Common Mistakes Made by New Screenwriters

  1. STARTING WITH A CONCEPT RATHER THAN A CHARACTER
    We don't want a movie about a lost relic. We want a movie about Indiana Jones.
  2. BEING TOO NICE TO THE HEROES
    I'm glad you love them. Now make them do something and suffer.
  3. TRYING TO ADAPT THEIR FAVORITE BOOK
    It will only end in tears, because the thing that makes the book so great is probably not what would make a great movie. Adaptation is more like transmutation. It's arcane narrative distillery and not a great first way to begin your screenwriting journey.
  4. STOCK SCENES
    Hitting the alarm clock. Complicated Starbucks order. Harried mom making breakfast. Parents at the principal's office. Guys watching football game. You may think a stock scene will help shorthand the hero or world, but it just makes us stop paying attention. Unless you're presenting a parody/inversion of a stock scene, do anything else.
  5. D&D SCENE DESCRIPTION
    "This small bedroom has a twin bed, a bookshelf and a desk. There are two lamps, both lit."
  6. CHARACTERS WITH CONFUSINGLY SIMILAR NAMES
    Wait, was Lucy or Lisa the girl in the museum?
  7. SHOE LEATHER
    You rarely need to walk characters into and out of a scene. Most scenes can just be the heart of the idea and done. No doors, no hellos, no goodbyes.
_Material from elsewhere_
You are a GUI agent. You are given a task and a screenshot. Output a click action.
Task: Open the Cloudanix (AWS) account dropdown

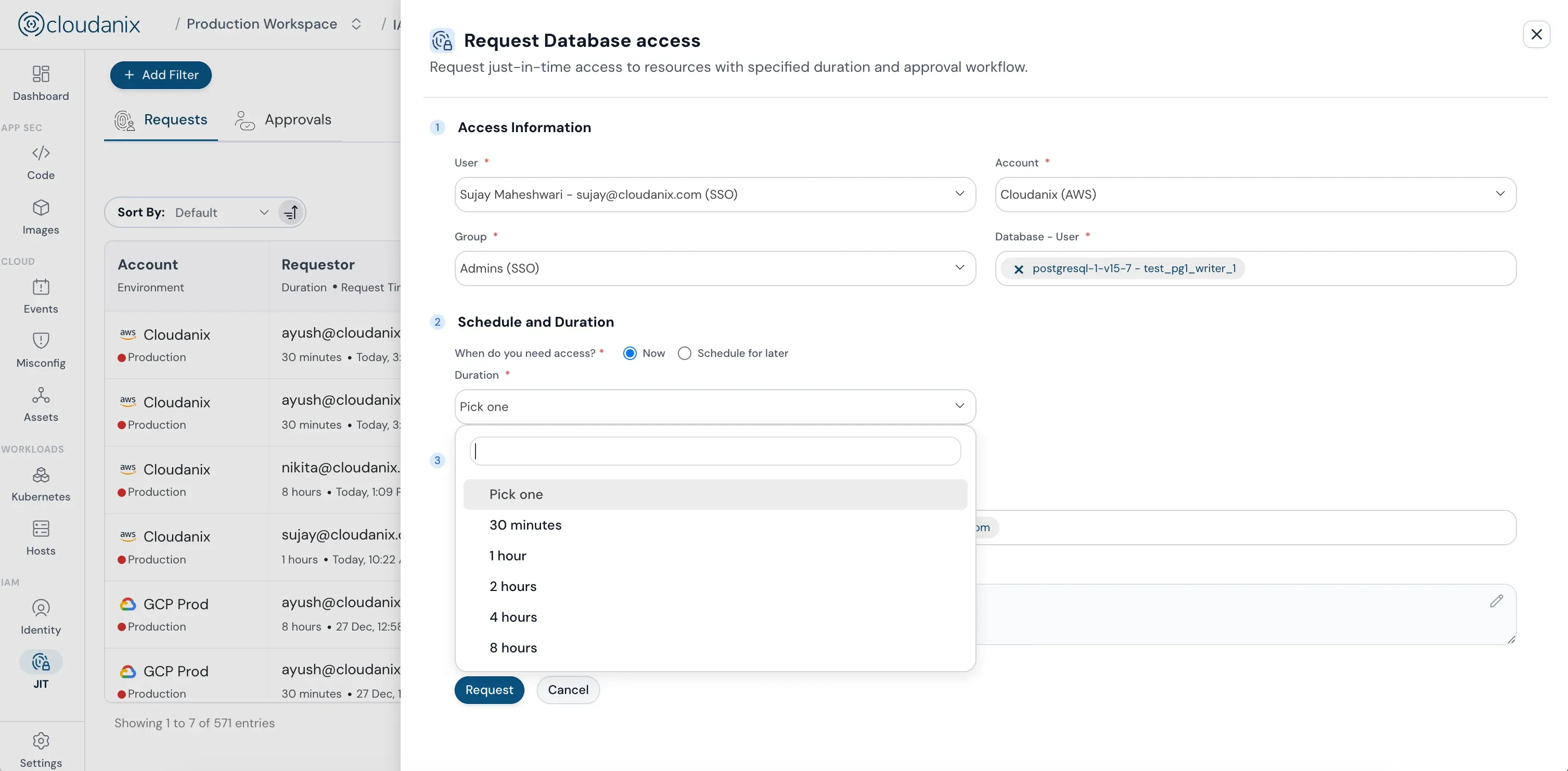coord(1254,194)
  8. STARTING OFF IN FINAL DRAFT
    If you were writing a song, you wouldn't sit down with Finale and start dragging in notes. You would use a guitar or piano and start figuring out a melody. You would futz around until you had something you thought was good, and then finally jot it down. You wouldn't make tidy sheet music until you were ready to show it to someone. Scenes are songs. They shouldn't be made pretty until they are good.